Cat on a Hot Tin Roof Wealth Quotes

How we cite our quotes: Citations follow this format: (Act.Page.Line). Every time a character talks counts as one line, even if what they say turns into a long monologue. We used the New Directions edition of the play, published in 1971.

Quote #4

MARGARET
Born poor, raised poor, expect to die poor unless I manage to get us something out of what Big Daddy leaves when he dies of cancer! (I.60)

Maggie doesn't hide her motives from us or from Brick. She has her own ghosts that haunt her, and these ghosts have to do with the poverty that she knows so well.

Quote #5

REVEREND TOOKER
Oh, but St. Paul's in Grenada has three memorial windows, and the latest one is a Tiffany stained-glass window that cost twenty-five hundred dollars, a picture of Christ the Good Shepherd with his Lamb in his arms. (II.63)

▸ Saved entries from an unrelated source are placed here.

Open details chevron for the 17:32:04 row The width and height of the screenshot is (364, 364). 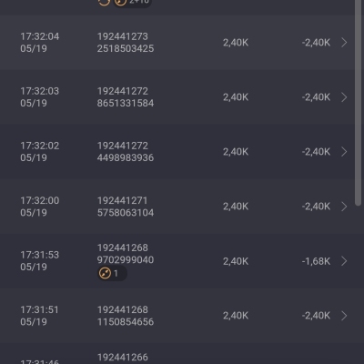tap(344, 43)
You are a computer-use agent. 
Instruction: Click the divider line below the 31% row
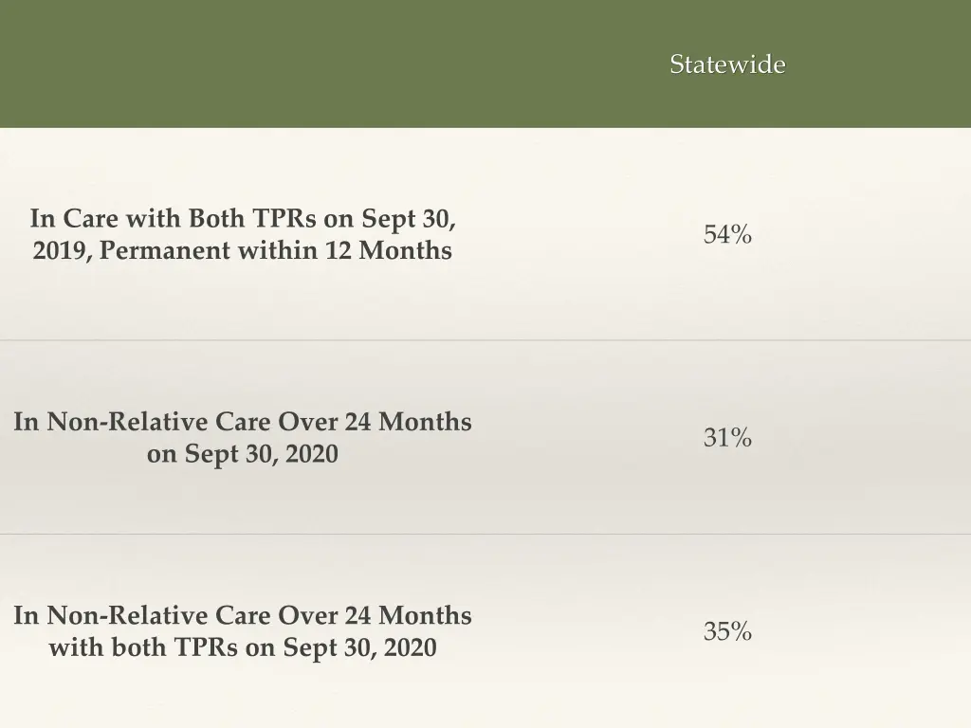486,534
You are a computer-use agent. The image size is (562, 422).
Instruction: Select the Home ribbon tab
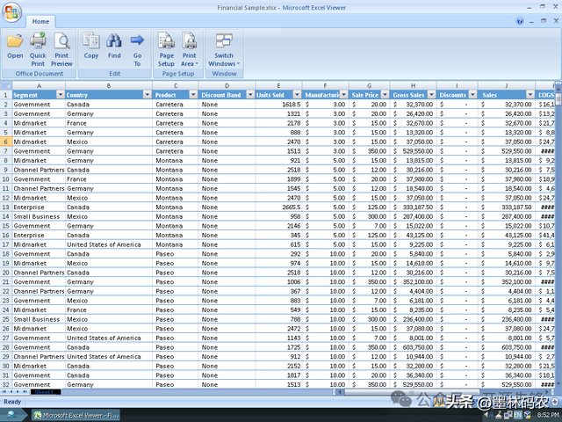[x=40, y=21]
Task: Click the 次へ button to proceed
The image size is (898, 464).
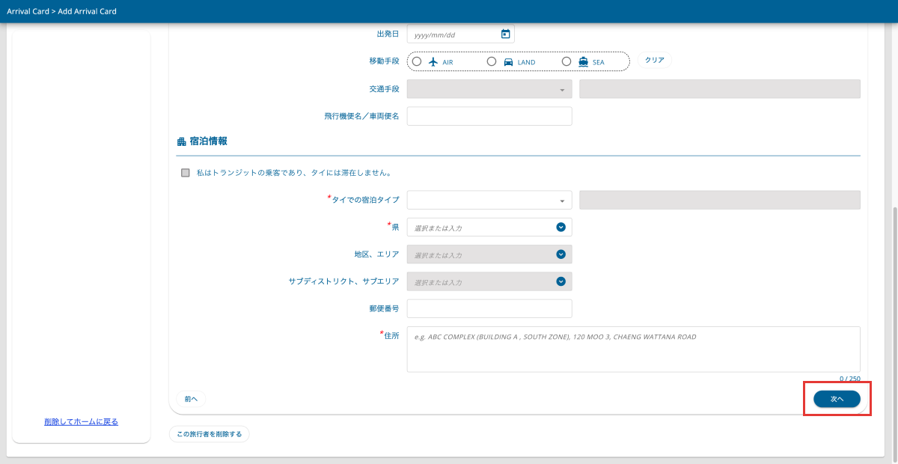Action: [837, 399]
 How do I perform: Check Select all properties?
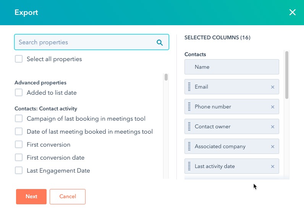click(19, 59)
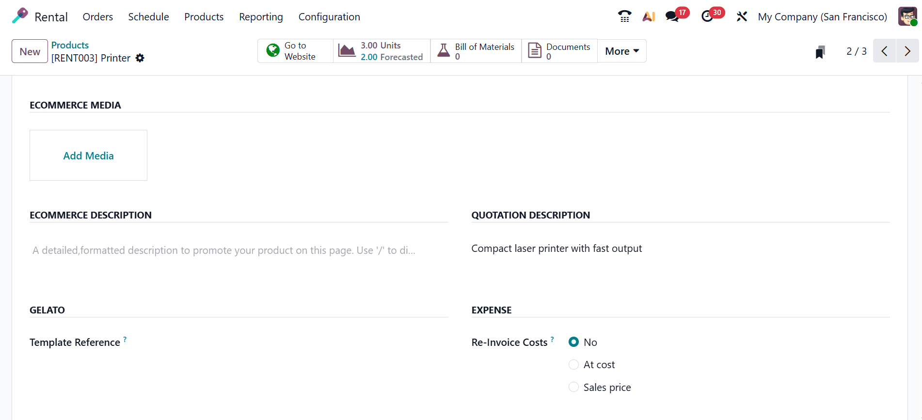
Task: Click the user avatar in top bar
Action: [x=907, y=16]
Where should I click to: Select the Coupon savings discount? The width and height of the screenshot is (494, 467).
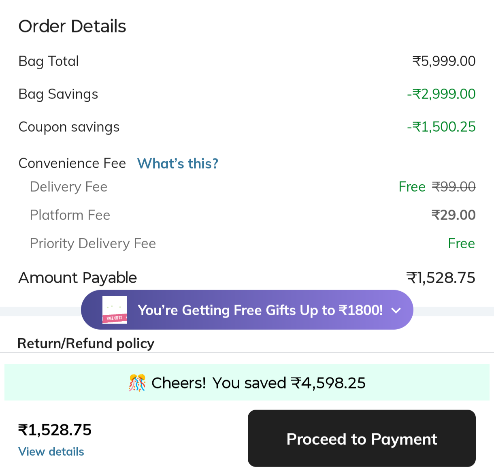pyautogui.click(x=441, y=126)
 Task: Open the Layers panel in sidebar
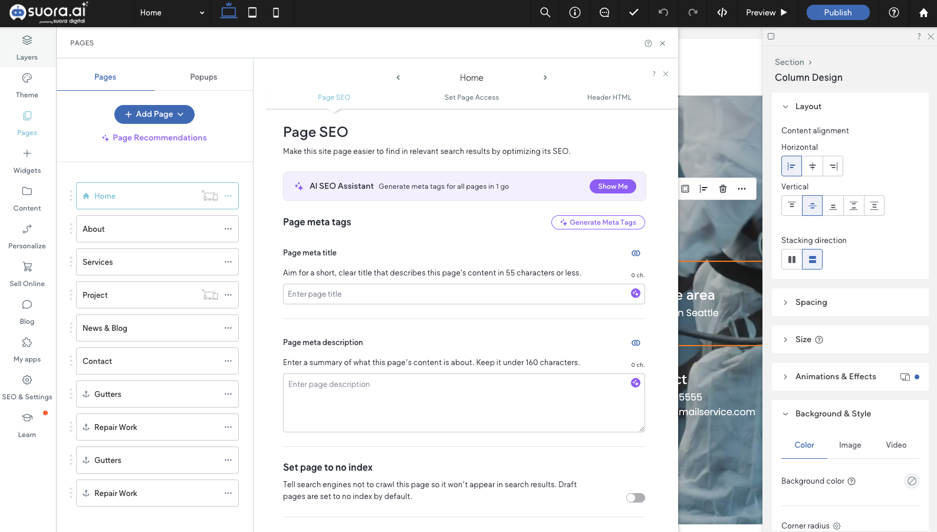(x=27, y=47)
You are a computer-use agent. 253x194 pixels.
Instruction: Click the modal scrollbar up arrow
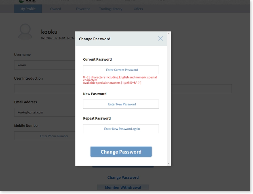[169, 33]
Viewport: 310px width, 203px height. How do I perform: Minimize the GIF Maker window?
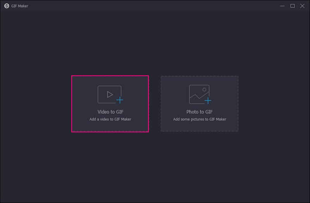point(282,6)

Wealth and religion intersect in Cat through a Reverend who seems more concerned about luxury and enhancements to his church than about the spiritual well being of his flock. He's acutely aware of the wealth around him and, instead of helping to support a family haunted by death, he discusses material possessions and must leave when the talk turns to Big Daddy's cancer. Big Daddy points to the human tendency to buy and buy and buy in the hopes of finding life everlasting. It would seem the world of Cat is bereft of a spiritual center or of belief in higher power.

Quote #6

MARGARET
Why is it funny? All my family ever had was family—and luxuries such as cashmere robes still surprise me! (II.71)

Maggie has grown up poor. While she definitely knows how and when to fight for her stake in Big Daddy's wealth, she does so not out of greed, but out of a complete understanding of what it means to scrape by and to live in poverty.